## Document source
· · · · · · ·

Le chef du gouvernement belge a ensuite plaidé pour le respect des libertés fondamentales et de l’Etat de droit sur l’ensemble de la planète. « Il s’agit, grâce au dialogue constant et inlassable de défendre sans aucune complaisance les valeurs universelles. (…) Jamais et nulle part la rupture diplomatique n’a fait progresser les valeurs universelles. Rompre le dialogue c’est un acte lâche d’abandon de ceux qui se battent dans le pays pour plus de liberté », a-t-il poursuivi.

Charles Michel a également insisté sur l’importance de la coopération internationale et du dialogue pour « un monde plus sûr ». Il est revenu spécifiquement sur les tensions avec la Corée du Nord et la République islamique d’Iran sur le nucléaire.

« L’accord conclu après plusieurs années de négociation avec l’Iran sur la question nucléaire doit être préservé et mis en oeuvre », a pointé le Premier ministre. « Balayer un tel accord d’un revers de la main, sans proposer aucune alternative, ne nous parait ni sage, ni souhaitable », a-t-il lancé, alors que le président Trump menace de sortir de cet accord.

· · · · · · ·

## Extrait de données
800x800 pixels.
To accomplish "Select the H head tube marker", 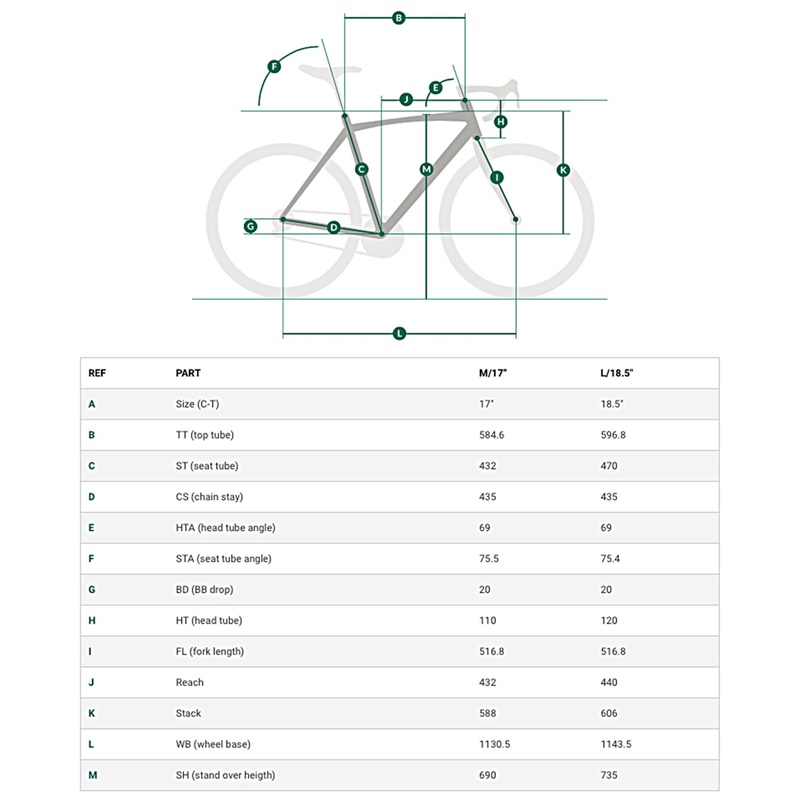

· · · · · · ·

## Consigne
Reproduisez le passage du document source qui commence par « Charles Michel a » et se poursuit jusqu'à « de cet accord. ». Les lignes constituent un ensemble à part, distinct du document source.

## Réponse
Charles Michel a également insisté sur l’importance de la coopération internationale et du dialogue pour « un monde plus sûr ». Il est revenu spécifiquement sur les tensions avec la Corée du Nord et la République islamique d’Iran sur le nucléaire.

« L’accord conclu après plusieurs années de négociation avec l’Iran sur la question nucléaire doit être préservé et mis en oeuvre », a pointé le Premier ministre. « Balayer un tel accord d’un revers de la main, sans proposer aucune alternative, ne nous parait ni sage, ni souhaitable », a-t-il lancé, alors que le président Trump menace de sortir de cet accord.